Logo, as pessoas não serão simplesmente escolhidas para serem submetidas ao tratamento. Mas identificadas como pacientes que, mediante o quadro clínico, poderão ser, de fato, beneficiadas com a terapia celular.

Leucemia: Ceará tem 3ª maior estimativa de novos casos no Nordeste

O Ceará é o terceiro Estado do Nordeste em quantitativo anual estimado de novos casos de leucemias projetados pelo Instituto Nacional de Câncer (Inca). Para cada ano do triênio 2020/2022, são estimados 470 novos casos de leucemia no Estado, sendo 270 em homens e 200 em mulheres. Em todo o triênio, portanto, o total de casos chega a 1.410. O Ceará fica atrás apenas da Bahia, com 540 casos anuais estimados; e de Pernambuco, 480. Enquanto Sergipe tem o menor número: 100 casos.

No Brasil, a projeção é de 10.810 novos casos para cada ano do triênio. No contexto nacional, o Ceará é o nono em projeção de novos casos de leucemias. São Paulo lidera a lista de maior incidência, somando 2.300 casos estimados a cada ano do triênio. O que resulta em 191 casos por mês. Em Fortaleza, são estimados, para cada ano, 140 novos casos de leucemias, sendo 60 em homens e 80 em mulheres. Os dados do Inca refletem apenas estimativas de novos casos e não casos efetivamente diagnosticados.

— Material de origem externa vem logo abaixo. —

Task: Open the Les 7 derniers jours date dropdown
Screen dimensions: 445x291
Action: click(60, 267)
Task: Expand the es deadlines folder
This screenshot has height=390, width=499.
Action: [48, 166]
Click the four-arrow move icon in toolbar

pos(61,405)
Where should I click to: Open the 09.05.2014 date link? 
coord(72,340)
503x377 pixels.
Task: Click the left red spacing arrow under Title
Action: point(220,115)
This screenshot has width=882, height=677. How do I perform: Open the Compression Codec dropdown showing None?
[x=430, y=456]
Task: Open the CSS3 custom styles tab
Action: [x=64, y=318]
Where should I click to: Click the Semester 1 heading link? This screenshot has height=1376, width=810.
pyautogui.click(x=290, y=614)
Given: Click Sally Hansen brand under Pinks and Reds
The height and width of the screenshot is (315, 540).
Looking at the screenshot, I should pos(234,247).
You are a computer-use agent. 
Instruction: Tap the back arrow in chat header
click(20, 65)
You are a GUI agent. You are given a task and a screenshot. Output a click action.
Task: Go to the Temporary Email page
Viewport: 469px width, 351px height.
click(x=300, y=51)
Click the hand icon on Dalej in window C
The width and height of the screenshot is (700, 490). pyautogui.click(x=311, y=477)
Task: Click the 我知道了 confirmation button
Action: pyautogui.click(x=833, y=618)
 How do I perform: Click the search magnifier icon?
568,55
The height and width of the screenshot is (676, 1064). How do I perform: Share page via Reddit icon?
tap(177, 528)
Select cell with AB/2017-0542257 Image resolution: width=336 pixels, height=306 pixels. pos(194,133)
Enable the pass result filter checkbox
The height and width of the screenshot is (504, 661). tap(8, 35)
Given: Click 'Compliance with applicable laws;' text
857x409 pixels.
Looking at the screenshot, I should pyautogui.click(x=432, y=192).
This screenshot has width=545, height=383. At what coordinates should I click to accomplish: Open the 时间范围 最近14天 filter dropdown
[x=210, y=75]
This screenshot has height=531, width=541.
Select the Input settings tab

Dados de mortalidade divulgados pelo Departamento de Informática do Sistema Único de Saúde (DataSUS), apontam que o Ceará registrou, em 2019, 315 mortes por leucemias, sendo 152 homens e 163 mulheres. A leucemia é um tipo de câncer no sangue que afeta os glóbulos brancos, geralmente, de origem desconhecida. Tem como principal característica o acúmulo de células doentes na medula óssea, que substituem as células sanguíneas normais. Segundo o Inca, há mais de

12 tipos de leucemia. Os quatro tipos primários são leucemia mieloide aguda (LMA), leucemia mieloide crônica (LMC), leucemia linfocítica aguda (LLA) e leucemia linfocítica crônica (CLL). O tratamento varia de caso para caso.